Documenta tus definiciones con los correspondientes URL's.
1) hypertext:
Hypertext is the presentation of information as a linked network of nodes
which readers are free to navigate in a non-linear fashion. It allows for
multiple authors, a blurring of the author and reader functions, extended
works with diffuse boundaries, and multiple reading paths.
It is a term coined by Ted Nelson around 1965 for a collection of documents
(or "nodes") containing cross-references or "links" which, with the aid of
an interactive browser program, allow the reader to move easily from one
document to another.
http://www.iath.virginia.edu/elab/hfl0037.html
Roland Barthes describes an ideal textuality that precisely matches that
which has come to be called computer hypertext -- text composed of blocks
of words (or images) linked electronically by multiple paths: "the networks
[réseaux ] are many and interact, without any one of them being able
to surpass the rest; this text is a galaxy of signifiers, not a structure
of signifieds; it has no beginning; it is reversible; we gain access to it
by several entrances, none of which can be authoritatively declared to be
the main one..."
http://www.cyberartsweb.org/cpace/ht/jhup/history.html
2) link:
The link is on a Web page the blue, often underlined text, that makes the
cursor from your mouse change shapeIf you click on a link it will take you
to another page or another site. You find information on the Internet by
clicking through to links you are interested in.
There are three main types of links that you may be interested in using when
designing your Web page: links that take you to another place on the same
page (as in an index), links that take you to another site and links that
go to another page on your site. The codes for all three are done differently.
http://personalweb.about.com/cs/glossary/g/link.htm
3) lexia:
The lexia is a block of hypertext which is connected to other lexiae through
links, which comment upon each other (some might say, dialogue with each
other). Roland Barthes’ definition ( S/Z ) provides us with an understanding
that this is the basic building block of the hypertextual universe: It is
the atom, the letter, the point of hypertext. It is viewed nonsequentially
from the perspective of the author, sequentially from the perspective of
the reader, and is the embodiment of the poststructuralist ideal: brief interconnected
segments whose context is provided by the lexiae that surround it in three
dimensions.
http://www.magnesium.net/~gregsamsa/lexiacon/
archives/000001.html
4) node:
A node is any device connected to a computer network. Nodes can be computers,
personal digital assistants (PDAs), cell phones, or various other network
appliances. On an IP network, a node is any device with an IP address, which
is probably the world's single most popular network protocol and supports
the notion of unique addressing for computers on a network. It is also known
as device.
http://www.phoenix5.org/glossary/node.html
A network node is a grouping of one or more network elements (at one or more
sites) which provides network related functions, and is administered as a
single entity. A single site may contain more than one network node.

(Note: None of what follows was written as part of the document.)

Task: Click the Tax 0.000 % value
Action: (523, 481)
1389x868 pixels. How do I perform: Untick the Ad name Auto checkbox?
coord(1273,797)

http://www.atis.org/tg2k/_network_node.html
5) interactivity:
Interactivity has to do with the interchange of action and response. An interactive
site would be one in which some action of the user generates a response either
from another human being at the other end of the connection or with a program
residing on a computer. In terms of the Internet activity of web sites, there
seem to be several levels or kinds of interactivity.
At the one end would be the order-form type of page which allows the user
to request some service or merchandise from a distributor and have that item
sent to a given address. At the opposite end of the scale are those sites
that encourage ongoing interaction between the people involved--bulletin
boards, forums, chat, newsgroups, etc.